Christopher did honestly try not to feel too confident, but it was easy. He went out on to the path, where he put on his muddy clothes, and then climbed through The Place Between looking for Tacroy. The only difficulty was that the valleys were not arranged in the right order. Number Ten was not next one on from Nine, but quite a way lower down and further on. Christopher almost thought he was not going to find it. But at length he slid down a long slope of yellowish scree and saw Tacroy shining wetly through the mist as he crouched uncomfortably on the valley’s lip. He held out a dripping arm to Christopher.

“Lord!” he said. “I thought you were never coming. Firm me up, will you? I’m fading back already. The latest girl is nothing like so effective.”

Christopher took hold of Tacroy’s cold woolly-feeling hand. Tacroy began firming up at once. Soon he was hard and wet and as solid as Christopher, and very pleased about it too. “This was the part your uncle found hardest to believe,” he said while they climbed into the valley. “But I swore to him that I’d be able to see – oh – um. What do you see, Christopher?”

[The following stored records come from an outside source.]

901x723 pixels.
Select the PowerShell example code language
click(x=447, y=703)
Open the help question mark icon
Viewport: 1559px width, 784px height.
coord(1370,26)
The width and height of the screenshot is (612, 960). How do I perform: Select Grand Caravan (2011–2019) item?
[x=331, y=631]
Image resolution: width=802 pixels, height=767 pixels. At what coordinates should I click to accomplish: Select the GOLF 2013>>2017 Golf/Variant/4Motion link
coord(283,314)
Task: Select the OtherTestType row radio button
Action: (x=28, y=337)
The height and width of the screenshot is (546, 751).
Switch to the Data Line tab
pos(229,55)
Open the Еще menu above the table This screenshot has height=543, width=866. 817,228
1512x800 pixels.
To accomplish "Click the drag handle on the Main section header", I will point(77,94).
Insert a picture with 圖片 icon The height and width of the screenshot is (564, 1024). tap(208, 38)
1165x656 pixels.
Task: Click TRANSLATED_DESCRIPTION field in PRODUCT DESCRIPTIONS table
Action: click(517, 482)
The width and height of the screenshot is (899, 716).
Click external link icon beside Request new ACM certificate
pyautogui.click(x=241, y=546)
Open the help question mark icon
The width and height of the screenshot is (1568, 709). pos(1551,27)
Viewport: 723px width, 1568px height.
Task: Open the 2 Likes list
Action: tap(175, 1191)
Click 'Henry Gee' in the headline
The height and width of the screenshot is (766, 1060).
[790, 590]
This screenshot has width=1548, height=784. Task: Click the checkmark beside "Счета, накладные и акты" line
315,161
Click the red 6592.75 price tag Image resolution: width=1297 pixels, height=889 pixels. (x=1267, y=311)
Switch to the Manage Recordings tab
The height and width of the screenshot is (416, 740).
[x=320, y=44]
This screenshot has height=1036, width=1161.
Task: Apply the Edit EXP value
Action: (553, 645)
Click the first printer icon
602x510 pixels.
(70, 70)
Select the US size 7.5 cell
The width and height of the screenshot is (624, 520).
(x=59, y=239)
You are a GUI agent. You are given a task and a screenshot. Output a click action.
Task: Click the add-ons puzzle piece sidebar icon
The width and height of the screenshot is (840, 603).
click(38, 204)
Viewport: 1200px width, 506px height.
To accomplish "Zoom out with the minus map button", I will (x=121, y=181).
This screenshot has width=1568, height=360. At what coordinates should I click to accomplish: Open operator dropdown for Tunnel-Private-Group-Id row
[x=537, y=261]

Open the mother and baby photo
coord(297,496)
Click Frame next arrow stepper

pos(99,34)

“It’s the Anywhere where I got my bells,” Christopher said, smiling round the steep green slopes. He remembered it perfectly. This Anywhere had a particular twist to the stream half-way down. But there was something new here – a sort of mistiness just beside the path. “What’s that?” he asked, forgetting that Tacroy could not see the valley.

But Tacroy evidently could see the valley now he was firmed up. He stared at the mistiness with his eyes ruefully wrinkled.

“Part of your uncle’s experiment that doesn’t seem to have worked,” he said. “It’s supposed to be a horseless carriage. He was trying to send it through to meet us. Do you think you can firm that up too?”

Christopher went to the mistiness and tried to put his hand on it. But the thing did not seem to be there enough for him to touch. His hand just went through.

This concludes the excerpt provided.